##### DATASET RECORDS #####

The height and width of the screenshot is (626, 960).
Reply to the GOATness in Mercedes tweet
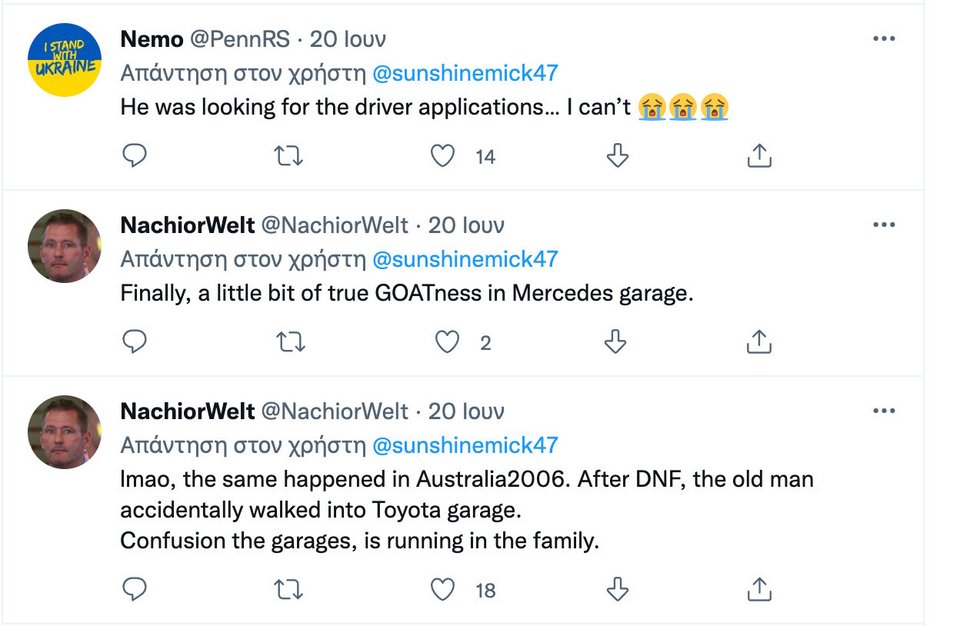(134, 342)
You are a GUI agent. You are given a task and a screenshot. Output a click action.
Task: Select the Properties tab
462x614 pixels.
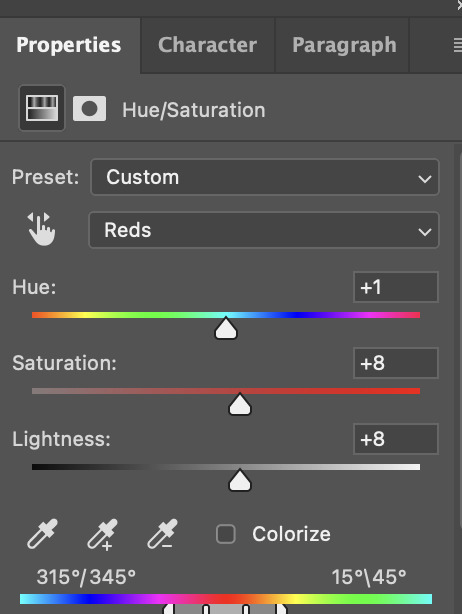click(x=69, y=45)
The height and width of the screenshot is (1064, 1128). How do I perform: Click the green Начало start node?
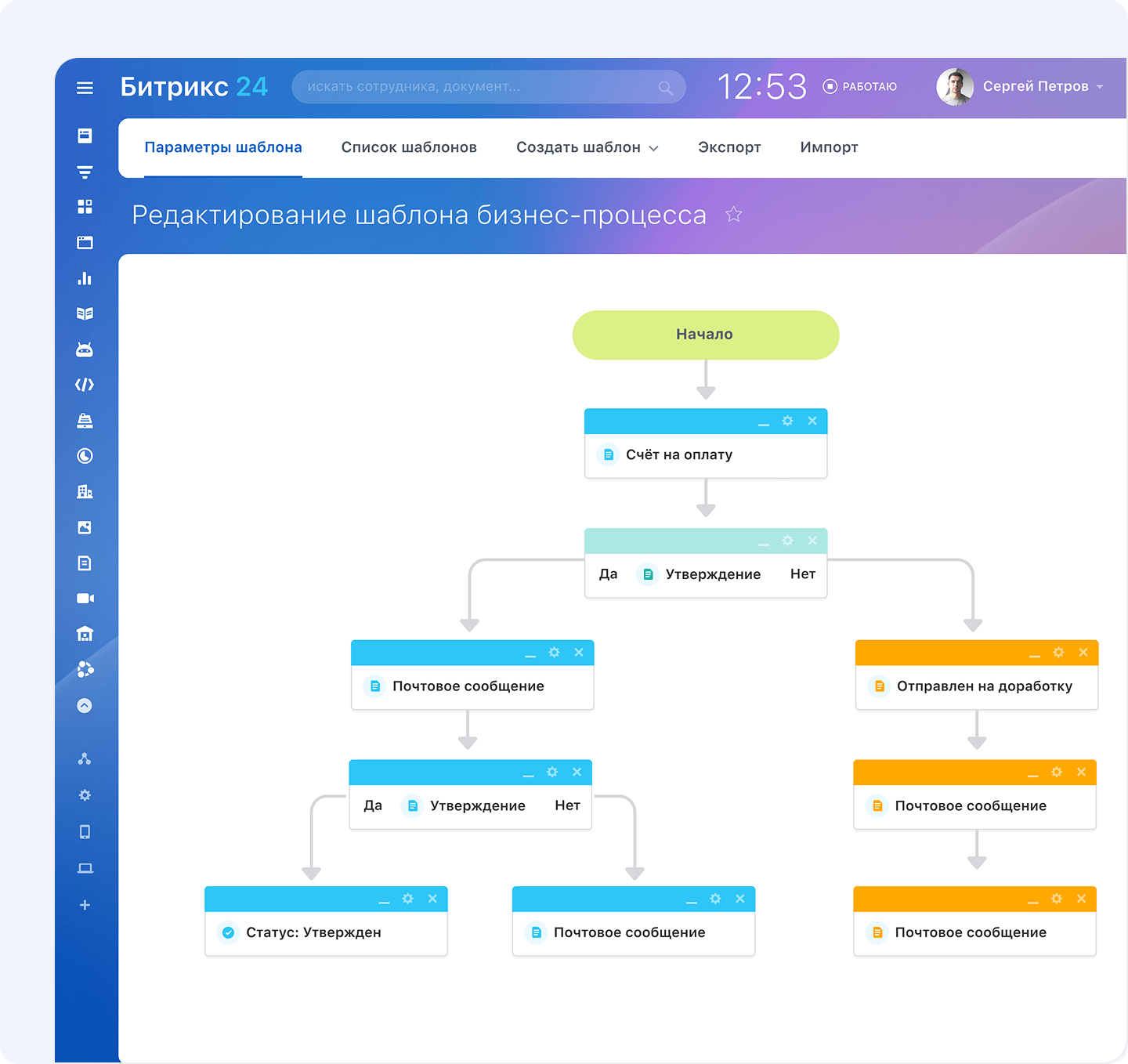click(705, 335)
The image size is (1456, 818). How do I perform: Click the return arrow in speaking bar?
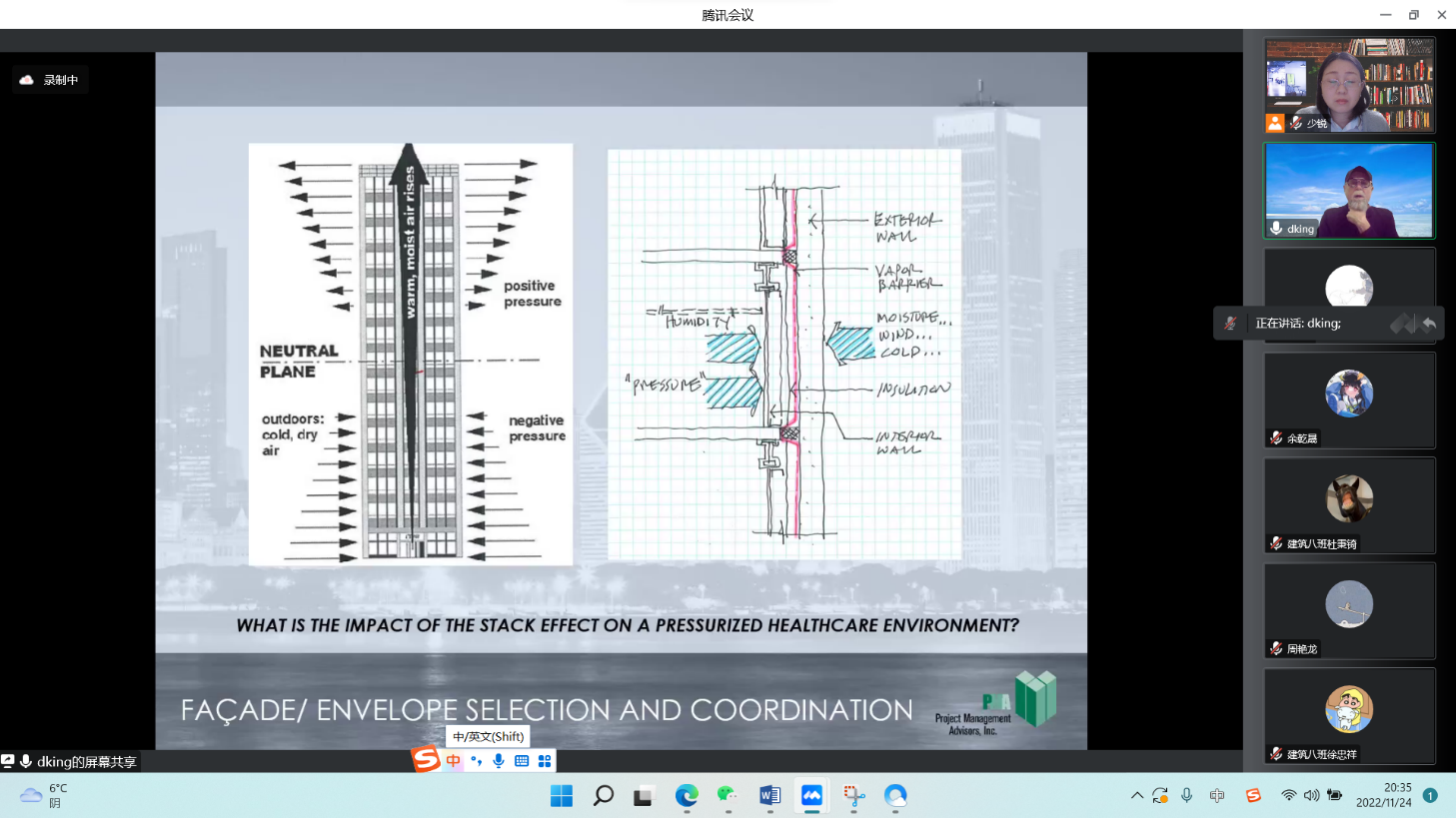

#####

WORK TASK →
Please copy exactly the lines from the one containing "Task: Select the Properties tab" through the end of the records above, leaving out every picture.

THE ANSWER →
Task: Select the Properties tab
462x614 pixels.
click(x=69, y=45)
The height and width of the screenshot is (1064, 1128). How do I perform: Click the green Начало start node?
click(705, 335)
The image size is (1456, 818). How do I perform: Click the return arrow in speaking bar?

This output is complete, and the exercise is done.